A paper titled “Association of Accelerometer‐Measured Sedentary Accumulation Patterns With Incident Cardiovascular Disease, Cancer, and All‐Cause Mortality” has recently been published in the Journal of the American Heart Association. The full article can be found here. The summary of the paper and citation details are re-posted below.

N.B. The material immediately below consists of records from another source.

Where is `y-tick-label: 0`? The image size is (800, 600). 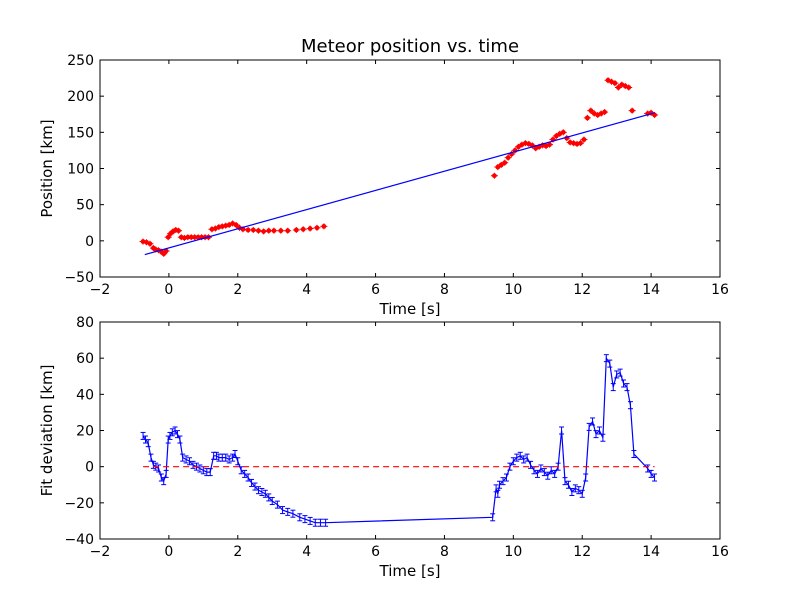
y-tick-label: 0 is located at coordinates (90, 242). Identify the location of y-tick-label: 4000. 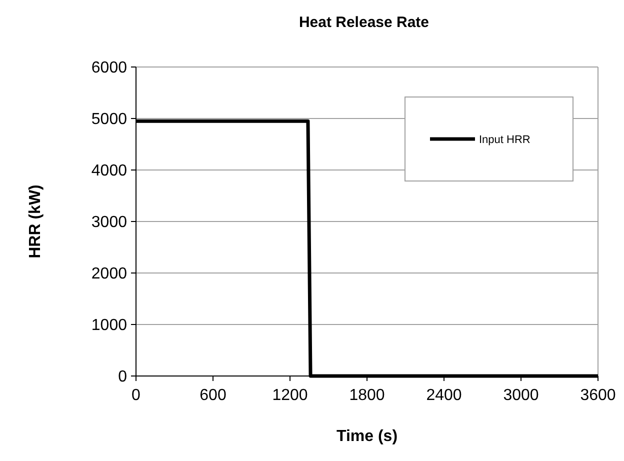
(110, 171).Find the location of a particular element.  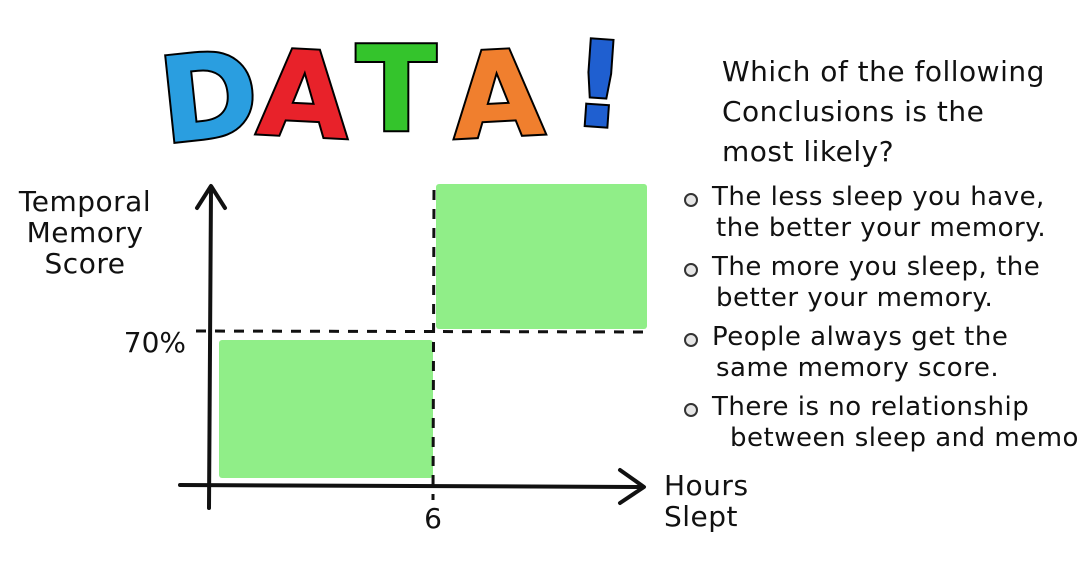

y-axis-label: Temporal Memory Score is located at coordinates (85, 232).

Dempsey PC, Strain T, Winkler EAH, et al. Association of Accelerometer-Measured Sedentary Accumulation Patterns With Incident Cardiovascular Disease, Cancer, and All-Cause Mortality. J Am Heart Assoc. 2022;11(9):e023845. doi:10.1161/JAHA.121.023845
Emerging evidence suggests accruing sedentary behavior (SB) in relatively more prolonged periods may convey additional cardiometabolic risks, but few studies have examined prospective outcomes. We examined the association of SB accumulation patterns with incident cardiovascular disease (CVD), cancer, and all‐cause mortality (ACM).
Methods and Results
Data were from 7671 EPIC‐Norfolk (European Prospective Investigation Into Cancer and Nutrition–Norfolk) cohort middle‐ to older‐aged adults who wore accelerometers on the right hip for 4 to 7 days. Cox proportional hazards regression modeled associations between 2 measures of SB accumulation and incident CVD, cancer, and ACM. These were usual SB bout duration (the midpoint of each individual’s SB accumulation curve, fitted using nonlinear regression) and alpha (hybrid measure of bout frequency and duration, with higher values indicating relatively shorter bouts and fewer long bouts). Models were adjusted for potential confounders, then further for 24‐hour time‐use compositions. During mean follow‐up time of 6.4 years, 339 ACM, 1106 CVD, and 516 cancer events occurred. Elevated rates of incident cancer and ACM were seen with more prolonged SB accumulation (lower alpha, higher usual SB bout duration) but not CVD. For usual SB bout duration and alpha, respectively, the confounder‐adjusted hazard ratios per SD of the exposure were 1.12 (95% CI, 1.02–1.23) and 0.88 (95% CI, 0.79–0.98) with incident cancer and 1.16 (95% CI, 1.07–1.26) and 0.80 (95% CI, 0.72–0.89) with ACM (all P<0.05). Further adjustment for 24‐hour time use weakened associations with ACM for usual bout duration (hazard ratio, 1.06; 95% CI, 0.97–1.16; P=0.209) and partially for alpha (hazard ratio, 0.87; 95% CI, 0.77–0.99; P=0.029).
Accruing SB in longer bout durations was associated with higher rates of incident cancer and ACM but not with incident CVD, with some evidence of direct SB accumulation effects independent of 24‐hour time use. Findings provide some support for considering SB accumulation as an adjunct target of messaging to “sit less and move more”.